WRITTEN INSTRUCTION:
Edit the lines starting at the one containing "Where should I" and running through the last line, swapping "screenshot" for "screen image" and leaving all else as it is. Return only those lines.

DATASET EXTRACT:
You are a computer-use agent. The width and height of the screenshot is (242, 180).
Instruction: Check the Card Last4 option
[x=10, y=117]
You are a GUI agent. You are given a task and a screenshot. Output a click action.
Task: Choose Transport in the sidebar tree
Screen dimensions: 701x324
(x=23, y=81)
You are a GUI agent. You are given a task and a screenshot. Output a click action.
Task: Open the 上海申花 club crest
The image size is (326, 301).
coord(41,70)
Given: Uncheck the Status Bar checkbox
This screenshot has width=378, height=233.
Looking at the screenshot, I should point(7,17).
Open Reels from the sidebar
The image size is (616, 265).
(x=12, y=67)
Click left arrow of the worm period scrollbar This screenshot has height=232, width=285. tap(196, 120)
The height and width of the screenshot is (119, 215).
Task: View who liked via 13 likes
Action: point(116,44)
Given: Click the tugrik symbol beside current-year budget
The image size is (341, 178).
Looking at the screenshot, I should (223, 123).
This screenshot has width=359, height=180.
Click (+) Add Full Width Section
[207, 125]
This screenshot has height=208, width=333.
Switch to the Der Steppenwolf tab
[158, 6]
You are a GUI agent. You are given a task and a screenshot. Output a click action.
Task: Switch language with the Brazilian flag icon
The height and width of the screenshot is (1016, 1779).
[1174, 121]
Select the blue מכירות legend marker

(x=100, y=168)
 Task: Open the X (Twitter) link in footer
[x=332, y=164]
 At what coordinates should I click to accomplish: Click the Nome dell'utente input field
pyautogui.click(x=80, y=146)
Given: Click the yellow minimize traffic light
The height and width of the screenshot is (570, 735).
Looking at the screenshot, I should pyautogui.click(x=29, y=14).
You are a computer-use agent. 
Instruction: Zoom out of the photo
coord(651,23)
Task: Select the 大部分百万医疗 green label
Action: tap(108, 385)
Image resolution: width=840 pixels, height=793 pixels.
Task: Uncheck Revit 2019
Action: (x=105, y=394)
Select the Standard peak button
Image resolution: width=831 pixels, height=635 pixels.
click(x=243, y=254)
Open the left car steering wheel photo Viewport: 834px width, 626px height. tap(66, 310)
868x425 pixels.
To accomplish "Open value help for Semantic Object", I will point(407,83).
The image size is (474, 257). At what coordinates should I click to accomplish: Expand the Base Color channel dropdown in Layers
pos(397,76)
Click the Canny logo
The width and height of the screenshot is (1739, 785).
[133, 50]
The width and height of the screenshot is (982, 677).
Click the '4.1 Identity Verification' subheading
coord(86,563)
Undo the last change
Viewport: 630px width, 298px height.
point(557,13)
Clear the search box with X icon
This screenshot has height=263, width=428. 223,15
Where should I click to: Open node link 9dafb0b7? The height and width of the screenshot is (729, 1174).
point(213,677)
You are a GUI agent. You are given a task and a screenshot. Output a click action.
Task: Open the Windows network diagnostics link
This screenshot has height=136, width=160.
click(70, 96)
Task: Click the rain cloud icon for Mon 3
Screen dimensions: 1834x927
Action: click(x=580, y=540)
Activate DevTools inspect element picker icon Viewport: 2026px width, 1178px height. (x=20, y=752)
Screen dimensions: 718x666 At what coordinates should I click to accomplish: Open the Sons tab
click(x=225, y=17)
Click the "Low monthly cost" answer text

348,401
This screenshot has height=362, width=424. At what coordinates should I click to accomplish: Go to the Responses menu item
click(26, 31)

CORRECT ANSWER:
Where should I click to: Open node link 9dafb0b7? The height and width of the screen image is (729, 1174).
point(213,677)
You are a GUI agent. You are given a task and a screen image. Output a click action.
Task: Open the Windows network diagnostics link
This screen image has height=136, width=160.
click(70, 96)
Task: Click the rain cloud icon for Mon 3
Screen dimensions: 1834x927
Action: click(x=580, y=540)
Activate DevTools inspect element picker icon Viewport: 2026px width, 1178px height. (x=20, y=752)
Screen dimensions: 718x666 At what coordinates should I click to accomplish: Open the Sons tab
click(x=225, y=17)
Click the "Low monthly cost" answer text

348,401
This screen image has height=362, width=424. At what coordinates should I click to accomplish: Go to the Responses menu item
click(26, 31)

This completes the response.